United States District Court, D. Minnesota

May 14, 2018

Louis Gareis & Lillian Gareis, Plaintiffs
v.
3M Company & Arizant Healthcare, Inc., Defendants.

          ORDER

          JOAN N. ERICKSEN UNITED STATES DISTRICT JUDGE.

         The above-captioned case is a member case in the MDL in re Bair Hugger Forced Air Warming Devices Products Liability Litigation, 15-md-2666. It is scheduled to be the first member case tried. On May 4, 2018, the Court heard oral argument on the parties' Motions to exclude evidence. The Court decided some of those Motions on the record. The Court now decides the rest.

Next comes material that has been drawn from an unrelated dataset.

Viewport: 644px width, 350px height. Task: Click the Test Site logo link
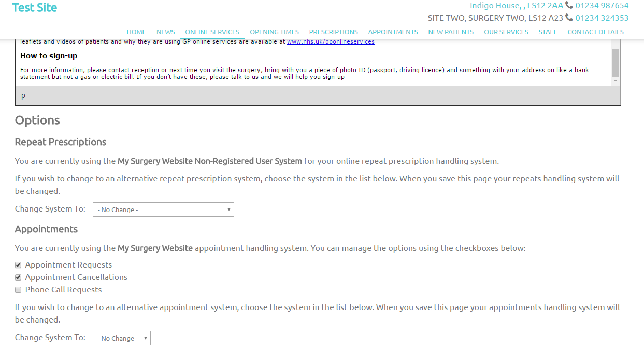click(35, 8)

         I. Defendants' Motion [135] to exclude evidence about bacteria in the Bair Hugger system's filter or on its internal surfaces

         The Plaintiffs advance two theories of causation. One is that the operation of the Bair Hugger disrupts operating room airflow and causes ambient bacteria to be deposited into the surgical site or onto the prosthetic joint. This theory will be tested at trial. A second theory of causation is that the Bair Hugger itself harbors bacteria, and that these bacteria escape the warming unit during surgery. Defendants have moved to exclude from the Gareis trial evidence pertaining only to this second theory. For the following reasons that motion is granted.

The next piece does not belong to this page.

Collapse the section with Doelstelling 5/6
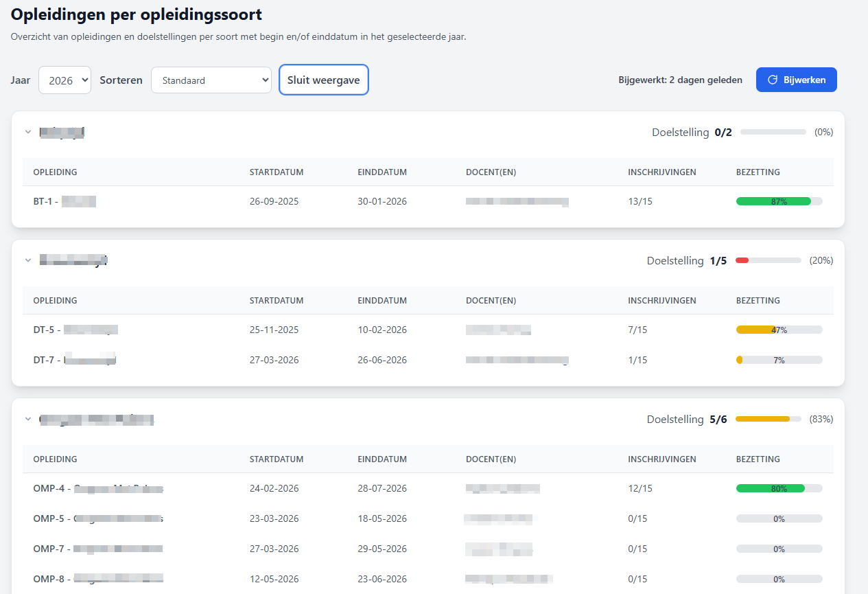The image size is (868, 594). (28, 419)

         Mr. Gareis's infection was caused by Staphylococcus epidermidis, bacteria that are “common organisms found on the skin of humans, ” Jarvis Rpt. 4, Dkt. No. 253-1, humans including the patient and operating room personnel. See also Avidan et al., Convection warmers - not just hot air, 52 Anaesthesia 1073 (1997) (describing Staphylococcus epidermidis as “typical of skin flora”), cited in Jarvis Rpt. 9. Humans shed skin flakes, also known as squames. According even to Plaintiffs' expert Dr. Said Elghobashi, “for the five persons (four medical staff and the patient) in the [operating room] a realistic number would be about 105 million squames per hour.” Elghobashi Rpt. 12, Dkt. No. 106-5. So, this shedding would carry many colony-forming units of Staphylococcus epidermidis. Plaintiffs have no evidence that however many Staphylococcus epidermidis might be in the Bair Hugger, that that number would have a meaningful impact on the bacterial load of that pathogen in the operating room.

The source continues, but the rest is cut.